Page excerpt:
This was the last time I ever felt "Safe" and in that safety, pure unadulterated joy and love without fear of reprisal or betrayal. I needed to feel it again, and when I discovered where and when it was, THAT was going to be the core structural building blocks of any upcoming "Gumbo".

I had to start with the uncut, pure essence of all of everything, and the jump point of all acquired knowledge collected after the fact.

That was the stuff that was going to get thrown in the pot first. That was the roux.


When I ask it this of you, I don't ask it glibly. On the surface, it may seem like an easily answered question, but I assure you from at least my own personal experience, it is not.

Stand in front of the mirror, and ask yourself that question. Then peel away all that you think you are, all the facades, all the illusions, all the damage wrought and the damage incurred, all your defense mechanisms, all of your bullshit and lies, and all the misdirected blame you've deployed to keep yourself from looking in the mirror, and doing the real work that God and the laws of Karma put you on Earth to do. Soul growth doesn't happen on auto-pilot.

Get it down to your very soul, and then scrape that fucker clean. Tear it ALL down.

Are you ready for that kind of work, and that kind of investment? Are you ready for the high probability of a fall, when you aim big and get on the highwire without a net?

If you are, you'll know what needs to go in the Gumbo when you commit to playing catch with The Universe and all of the energy flow that IS creation.

Whatever creatively flows from you and through you, it will flow on the bedrock of your authentic heart and soul, instead of quicksand.

And it may just stand the ultimate test. The Test Of Time.

(Stay Tuned For Part 4)

Supplied records:
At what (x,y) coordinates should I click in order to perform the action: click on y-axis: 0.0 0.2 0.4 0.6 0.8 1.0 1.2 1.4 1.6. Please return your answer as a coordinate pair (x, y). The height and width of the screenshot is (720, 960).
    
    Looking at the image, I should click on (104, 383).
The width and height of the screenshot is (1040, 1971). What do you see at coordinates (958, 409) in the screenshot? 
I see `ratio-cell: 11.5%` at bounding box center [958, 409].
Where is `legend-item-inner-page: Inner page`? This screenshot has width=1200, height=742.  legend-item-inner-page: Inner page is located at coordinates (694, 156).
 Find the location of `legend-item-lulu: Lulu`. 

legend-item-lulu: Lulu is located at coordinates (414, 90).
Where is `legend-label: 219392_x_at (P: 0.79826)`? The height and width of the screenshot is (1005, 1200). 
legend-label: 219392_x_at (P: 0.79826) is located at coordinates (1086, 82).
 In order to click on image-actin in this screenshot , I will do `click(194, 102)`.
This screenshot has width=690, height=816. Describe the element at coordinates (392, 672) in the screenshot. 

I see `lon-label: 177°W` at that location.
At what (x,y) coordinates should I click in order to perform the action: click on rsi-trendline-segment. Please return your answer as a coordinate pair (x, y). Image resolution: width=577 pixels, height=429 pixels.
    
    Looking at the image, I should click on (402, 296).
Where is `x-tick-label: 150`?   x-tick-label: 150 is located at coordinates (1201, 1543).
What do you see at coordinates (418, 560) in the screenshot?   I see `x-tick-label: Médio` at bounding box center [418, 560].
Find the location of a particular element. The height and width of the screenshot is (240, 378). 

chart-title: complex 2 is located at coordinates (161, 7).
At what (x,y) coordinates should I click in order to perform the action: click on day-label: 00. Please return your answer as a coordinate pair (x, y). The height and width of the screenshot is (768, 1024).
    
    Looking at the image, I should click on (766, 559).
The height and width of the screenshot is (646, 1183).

Directions:
1. Answer these questions from the Gumbo essay:
(a) What does the essay call the stuff that was going to get thrown in the pot first?
(b) What does the essay say doesn't happen on auto-pilot?
(c) What does the essay name as the ultimate test?
2. Return the passage of the Gumbo essay starting at "That was the stuff" and ending at "happen on auto-pilot.".
3. Resume the Gumbo essay after its final line.
The items have no connection to the Gumbo essay.

Expected outputs:
1.
(a) The roux.
(b) Soul growth.
(c) The Test Of Time.

2.
That was the stuff that was going to get thrown in the pot first. That was the roux.


When I ask it this of you, I don't ask it glibly. On the surface, it may seem like an easily answered question, but I assure you from at least my own personal experience, it is not.

Stand in front of the mirror, and ask yourself that question. Then peel away all that you think you are, all the facades, all the illusions, all the damage wrought and the damage incurred, all your defense mechanisms, all of your bullshit and lies, and all the misdirected blame you've deployed to keep yourself from looking in the mirror, and doing the real work that God and the laws of Karma put you on Earth to do. Soul growth doesn't happen on auto-pilot.

3.
Author's Note:

I've been trying to subtley intimate that all projected 365 Daily Doses are going to function as a cycle, and every singular Dose will function as a "connective point" that will illustrate unseen, connective tissue: Hopefully illustrating a larger story than the sum of its parts.

This is why I've been urging you Peep-A-Roos to get yourselves on The Master Index mailing list. You'll be able to read the Dose descriptions, and discover the related archived material on your own, if you were so inclined.

So "Once More, With Feeling": Write me at and join the inner sanctum for real by receiving The Weekly Updated Master Index.

The Dose series is kind of like a mixed up jigsaw puzzle that you can put together anyway you want to.

That said, I'll give you a little nudge: Here's a suggested reading list of archived material that I consider potential "related points":

001.) "Gary Frenay: A Testimony": How brief contact can radically change your personal trajectory, and how you can radically effect others 1987

003.) "Pondering Upon A T-Shirt": Why Art Created With Commitment Will Stand The Test Of Time 1993-2011

005.) "Party Time": A "Lake Boy" Tale of the recognition of Love, and a longing for a future of adventure 1964

043.) "Creativity, Validation and Inspiration Part 5": A seven part series on creativity issues, and self rationalizing mind games

033.) "On Rhetrorical Devices, Influences, and Making Art "Popular": The use of rhetoric as a velvet rope and associative strategy 1981-2011

029.) "The Best Gift I Can Give": Make Sauce, not War, and the consequences of choice. 2010-2011

025.) "A Song Is Born": Gutbucket Blues, Rare Video, UK interpretation, and The History of the Bloody Mary Cocktail, 1993-1994-2011

003.) "Influences": Early Musical Influences/ Dylan Video. 1962-2011

"You may shoot for the stars and end up in a back alley behind Pluto, beaten and bloodied, but at least I dare to dream, and that’s better than being Earthbound, mired in the muck of mediocrity.

I judge my forward progress and success by the crushingly epic nature of my failures.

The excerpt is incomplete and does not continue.